### TO DO
Give back an exact copy of the lines in the records below, from the line that has "Identify the click" through the line that has "Save 15% Now (930, 896)", and nothing besides.

DATA SHOWN below:

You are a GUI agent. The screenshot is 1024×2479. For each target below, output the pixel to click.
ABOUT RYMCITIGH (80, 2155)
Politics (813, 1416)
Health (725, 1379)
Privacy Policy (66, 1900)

End of DATA SHOWN.
DATA SHOWN below:

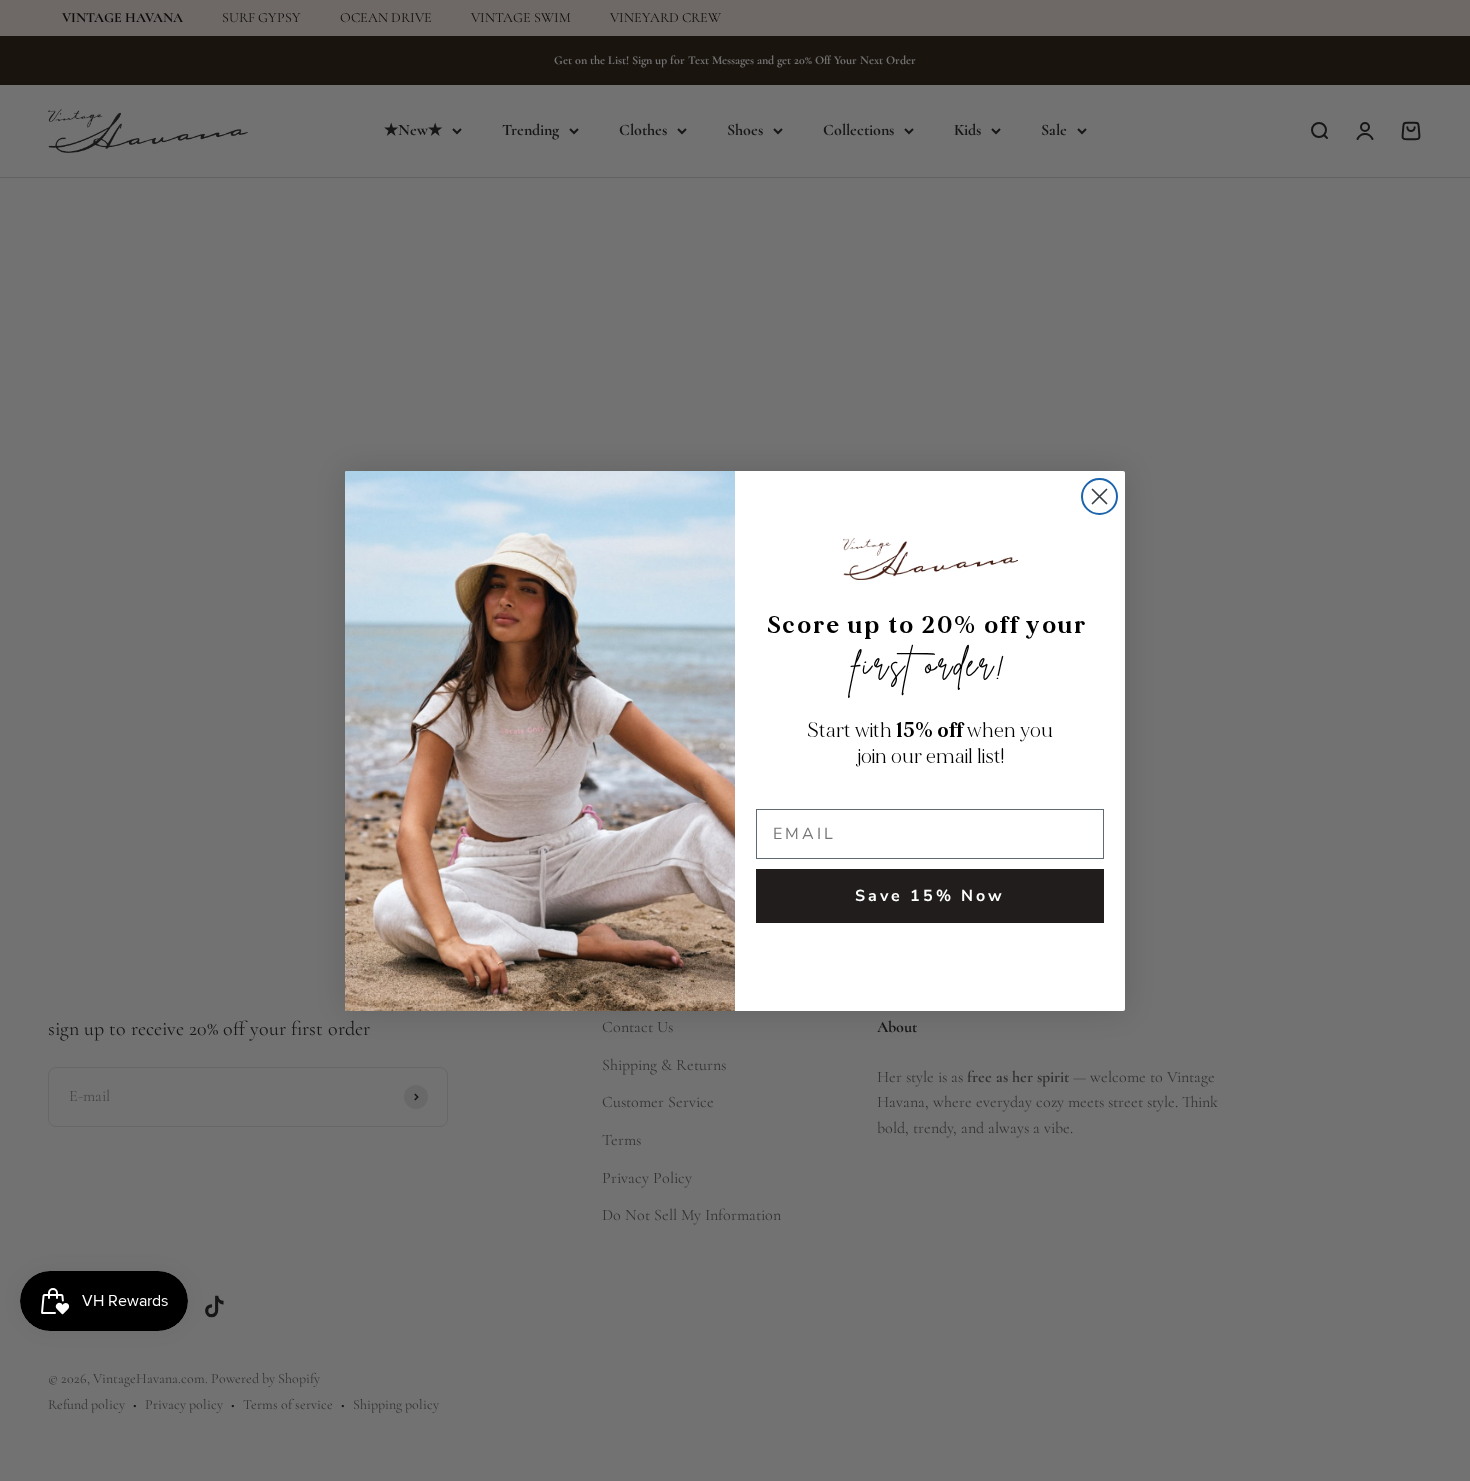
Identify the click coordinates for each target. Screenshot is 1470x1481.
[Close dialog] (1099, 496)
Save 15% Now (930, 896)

End of DATA SHOWN.

### TASK OUTPUT
Identify the click coordinates for each target. Screenshot is 1470x1481.
[Close dialog] (1099, 496)
Save 15% Now (930, 896)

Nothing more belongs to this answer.